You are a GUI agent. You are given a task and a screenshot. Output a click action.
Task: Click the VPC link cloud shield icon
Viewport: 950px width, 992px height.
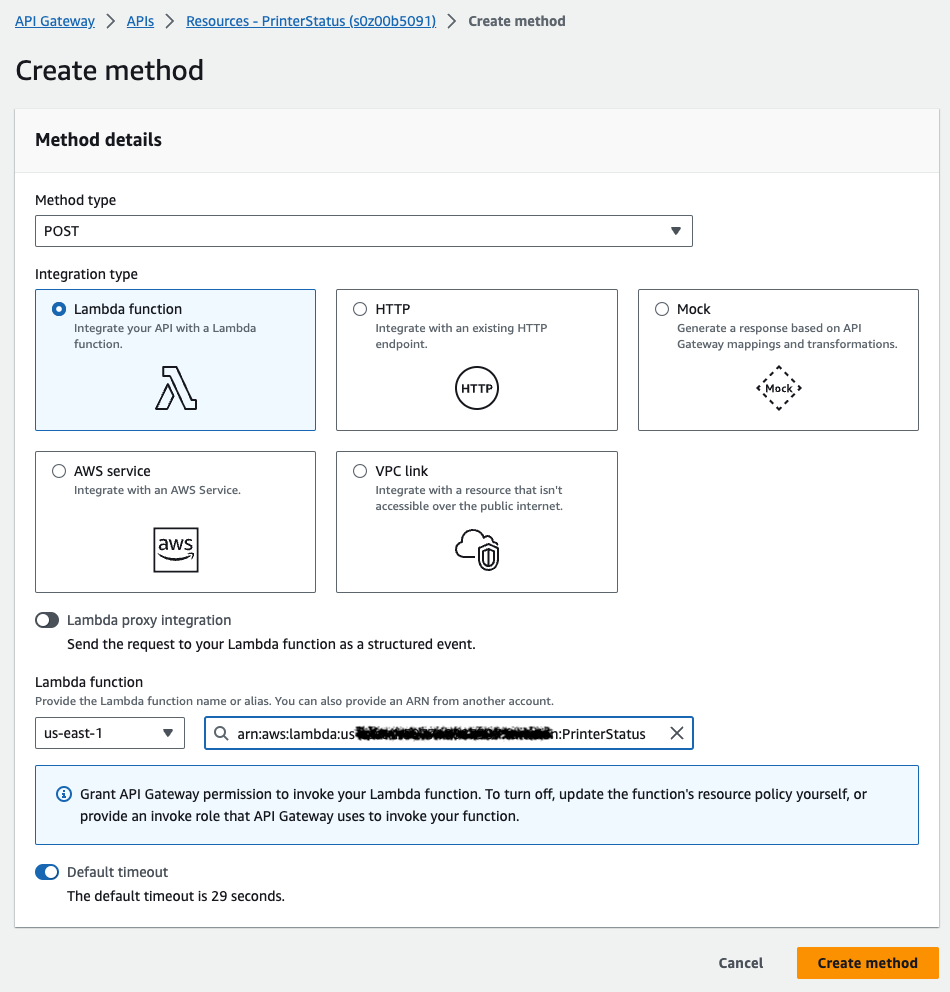pos(477,549)
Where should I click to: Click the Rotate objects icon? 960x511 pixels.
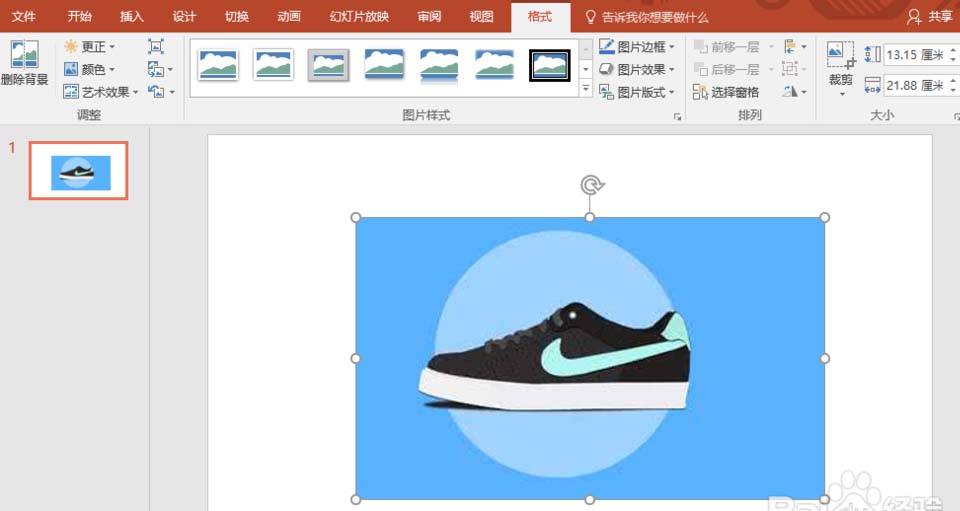point(793,92)
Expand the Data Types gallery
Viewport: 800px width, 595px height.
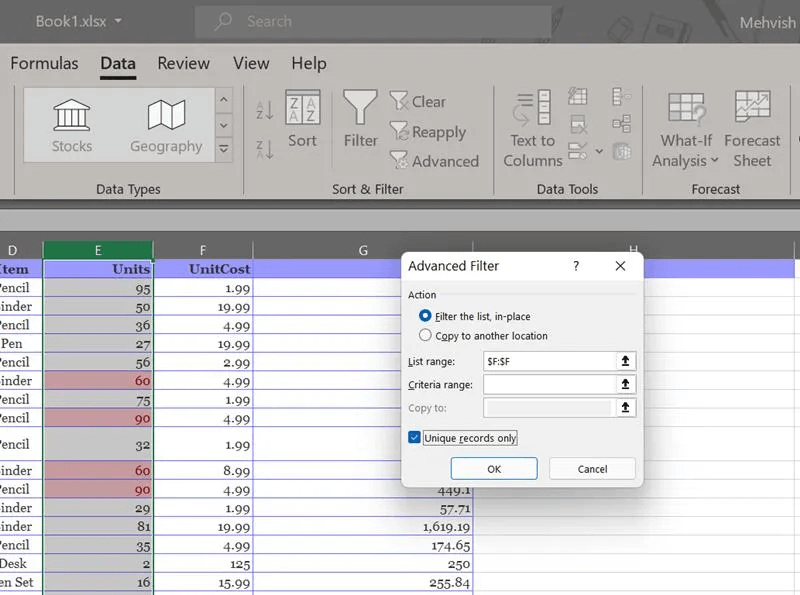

■ **Task objective**
Be exact. Write out all the entries and omit the pictures.

■ **Result for this task**
You are a GUI agent. You are given a task and a screenshot. Output a click action.
Task: Click the VPC link cloud shield icon
Viewport: 950px width, 992px height.
pos(477,549)
Where should I click to: Click the Rotate objects icon? 960x511 pixels.
point(793,92)
Expand the Data Types gallery
Viewport: 800px width, 595px height.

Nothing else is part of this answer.